__How to complete this task__:
Take the records below from their first line to the line with "Screen dimensions: 375x500", and restate those lines word for word.

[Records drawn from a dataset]
━━━━━━━━━━━━━━━━
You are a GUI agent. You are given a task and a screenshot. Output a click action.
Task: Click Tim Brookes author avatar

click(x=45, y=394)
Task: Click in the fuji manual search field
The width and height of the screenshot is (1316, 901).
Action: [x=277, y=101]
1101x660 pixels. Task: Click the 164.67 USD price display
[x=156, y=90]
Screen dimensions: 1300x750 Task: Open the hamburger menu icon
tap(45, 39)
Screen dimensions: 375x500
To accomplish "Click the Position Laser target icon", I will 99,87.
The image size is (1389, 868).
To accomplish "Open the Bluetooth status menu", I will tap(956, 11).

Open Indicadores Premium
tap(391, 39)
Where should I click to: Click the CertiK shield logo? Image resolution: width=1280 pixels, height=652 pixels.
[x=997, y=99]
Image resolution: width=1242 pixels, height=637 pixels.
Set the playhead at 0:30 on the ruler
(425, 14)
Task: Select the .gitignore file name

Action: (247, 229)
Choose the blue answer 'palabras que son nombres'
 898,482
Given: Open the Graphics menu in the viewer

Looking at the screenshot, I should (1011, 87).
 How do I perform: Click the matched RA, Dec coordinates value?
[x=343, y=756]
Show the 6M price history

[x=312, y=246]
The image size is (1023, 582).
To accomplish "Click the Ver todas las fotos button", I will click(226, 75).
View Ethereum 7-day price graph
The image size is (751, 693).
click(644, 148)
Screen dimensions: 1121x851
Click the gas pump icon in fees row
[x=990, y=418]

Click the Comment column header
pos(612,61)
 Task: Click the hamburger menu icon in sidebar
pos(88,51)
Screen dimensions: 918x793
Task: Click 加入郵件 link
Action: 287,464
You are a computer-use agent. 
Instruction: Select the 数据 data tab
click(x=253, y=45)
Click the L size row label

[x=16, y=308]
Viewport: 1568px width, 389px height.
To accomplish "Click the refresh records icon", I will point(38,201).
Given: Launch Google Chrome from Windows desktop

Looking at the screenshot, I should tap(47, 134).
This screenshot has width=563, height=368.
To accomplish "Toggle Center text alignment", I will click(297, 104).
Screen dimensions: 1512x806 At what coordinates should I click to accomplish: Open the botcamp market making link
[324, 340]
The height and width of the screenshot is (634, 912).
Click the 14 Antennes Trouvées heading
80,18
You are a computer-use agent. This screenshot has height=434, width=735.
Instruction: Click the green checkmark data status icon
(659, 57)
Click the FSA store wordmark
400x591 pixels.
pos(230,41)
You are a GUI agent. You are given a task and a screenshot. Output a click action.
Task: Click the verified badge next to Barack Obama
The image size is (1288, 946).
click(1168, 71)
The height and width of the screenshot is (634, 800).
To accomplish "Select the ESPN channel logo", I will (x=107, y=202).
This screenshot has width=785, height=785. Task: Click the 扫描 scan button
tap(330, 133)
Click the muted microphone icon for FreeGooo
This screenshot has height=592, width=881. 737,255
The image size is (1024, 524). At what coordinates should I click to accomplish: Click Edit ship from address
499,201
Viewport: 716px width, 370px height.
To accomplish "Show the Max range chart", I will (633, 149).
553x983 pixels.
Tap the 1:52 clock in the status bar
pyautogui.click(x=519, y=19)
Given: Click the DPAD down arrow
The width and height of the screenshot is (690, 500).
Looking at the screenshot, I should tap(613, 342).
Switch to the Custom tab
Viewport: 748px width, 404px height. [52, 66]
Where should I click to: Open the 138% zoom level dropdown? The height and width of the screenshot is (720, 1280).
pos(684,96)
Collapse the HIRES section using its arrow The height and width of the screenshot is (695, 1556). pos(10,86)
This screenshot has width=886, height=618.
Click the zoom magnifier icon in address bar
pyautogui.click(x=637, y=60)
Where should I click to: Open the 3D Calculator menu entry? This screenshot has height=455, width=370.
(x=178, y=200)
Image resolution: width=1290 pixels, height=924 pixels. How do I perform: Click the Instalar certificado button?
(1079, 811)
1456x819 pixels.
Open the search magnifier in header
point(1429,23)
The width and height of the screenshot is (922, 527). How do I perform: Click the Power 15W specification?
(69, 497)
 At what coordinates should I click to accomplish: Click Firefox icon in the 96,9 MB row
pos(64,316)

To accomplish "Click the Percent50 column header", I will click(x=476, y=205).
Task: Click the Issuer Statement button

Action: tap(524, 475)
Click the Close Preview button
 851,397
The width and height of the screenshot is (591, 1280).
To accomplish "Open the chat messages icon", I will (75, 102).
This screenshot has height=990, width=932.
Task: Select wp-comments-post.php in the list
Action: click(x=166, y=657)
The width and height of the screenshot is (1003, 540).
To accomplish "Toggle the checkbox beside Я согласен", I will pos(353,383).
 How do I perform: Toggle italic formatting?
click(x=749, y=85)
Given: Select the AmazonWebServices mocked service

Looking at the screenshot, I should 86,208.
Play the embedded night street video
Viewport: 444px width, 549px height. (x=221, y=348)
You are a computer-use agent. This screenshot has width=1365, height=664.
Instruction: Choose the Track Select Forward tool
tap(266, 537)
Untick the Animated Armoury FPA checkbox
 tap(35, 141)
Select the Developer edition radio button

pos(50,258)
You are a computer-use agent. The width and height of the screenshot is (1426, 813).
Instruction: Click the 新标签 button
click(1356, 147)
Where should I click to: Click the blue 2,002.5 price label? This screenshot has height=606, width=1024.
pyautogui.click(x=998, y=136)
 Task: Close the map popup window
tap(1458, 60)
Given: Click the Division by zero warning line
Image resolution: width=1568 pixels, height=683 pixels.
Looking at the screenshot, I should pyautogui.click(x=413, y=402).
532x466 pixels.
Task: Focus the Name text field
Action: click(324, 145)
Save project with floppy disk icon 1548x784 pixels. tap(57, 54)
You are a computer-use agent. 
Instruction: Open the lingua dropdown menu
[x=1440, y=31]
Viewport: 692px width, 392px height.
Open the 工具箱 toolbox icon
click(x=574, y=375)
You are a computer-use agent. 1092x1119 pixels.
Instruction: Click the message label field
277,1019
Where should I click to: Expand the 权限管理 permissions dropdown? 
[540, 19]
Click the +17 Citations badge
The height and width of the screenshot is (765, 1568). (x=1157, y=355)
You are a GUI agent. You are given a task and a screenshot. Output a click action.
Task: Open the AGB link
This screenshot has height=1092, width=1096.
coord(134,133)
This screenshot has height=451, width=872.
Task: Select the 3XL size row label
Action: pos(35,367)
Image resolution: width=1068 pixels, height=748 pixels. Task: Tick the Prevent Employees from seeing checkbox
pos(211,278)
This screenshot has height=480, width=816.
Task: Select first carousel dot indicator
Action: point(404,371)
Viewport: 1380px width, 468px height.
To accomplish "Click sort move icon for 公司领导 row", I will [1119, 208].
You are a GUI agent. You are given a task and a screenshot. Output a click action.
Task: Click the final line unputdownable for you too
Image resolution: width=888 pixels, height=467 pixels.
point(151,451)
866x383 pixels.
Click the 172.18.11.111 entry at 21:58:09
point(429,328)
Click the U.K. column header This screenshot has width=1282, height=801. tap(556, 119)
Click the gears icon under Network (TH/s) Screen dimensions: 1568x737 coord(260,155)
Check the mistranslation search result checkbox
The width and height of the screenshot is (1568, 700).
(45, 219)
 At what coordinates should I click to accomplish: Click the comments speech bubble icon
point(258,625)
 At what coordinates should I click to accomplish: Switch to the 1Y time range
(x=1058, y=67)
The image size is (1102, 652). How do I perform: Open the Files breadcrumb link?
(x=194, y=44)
━━━━━━━━━━━━━━━━
__Written reply__:
You are a GUI agent. You are given a task and a screenshot. Output a click action.
Task: Click Tim Brookes author avatar

click(x=45, y=394)
Task: Click in the fuji manual search field
The width and height of the screenshot is (1316, 901).
Action: [x=277, y=101]
1101x660 pixels. Task: Click the 164.67 USD price display
[x=156, y=90]
Screen dimensions: 1300x750 Task: Open the hamburger menu icon
tap(45, 39)
Screen dimensions: 375x500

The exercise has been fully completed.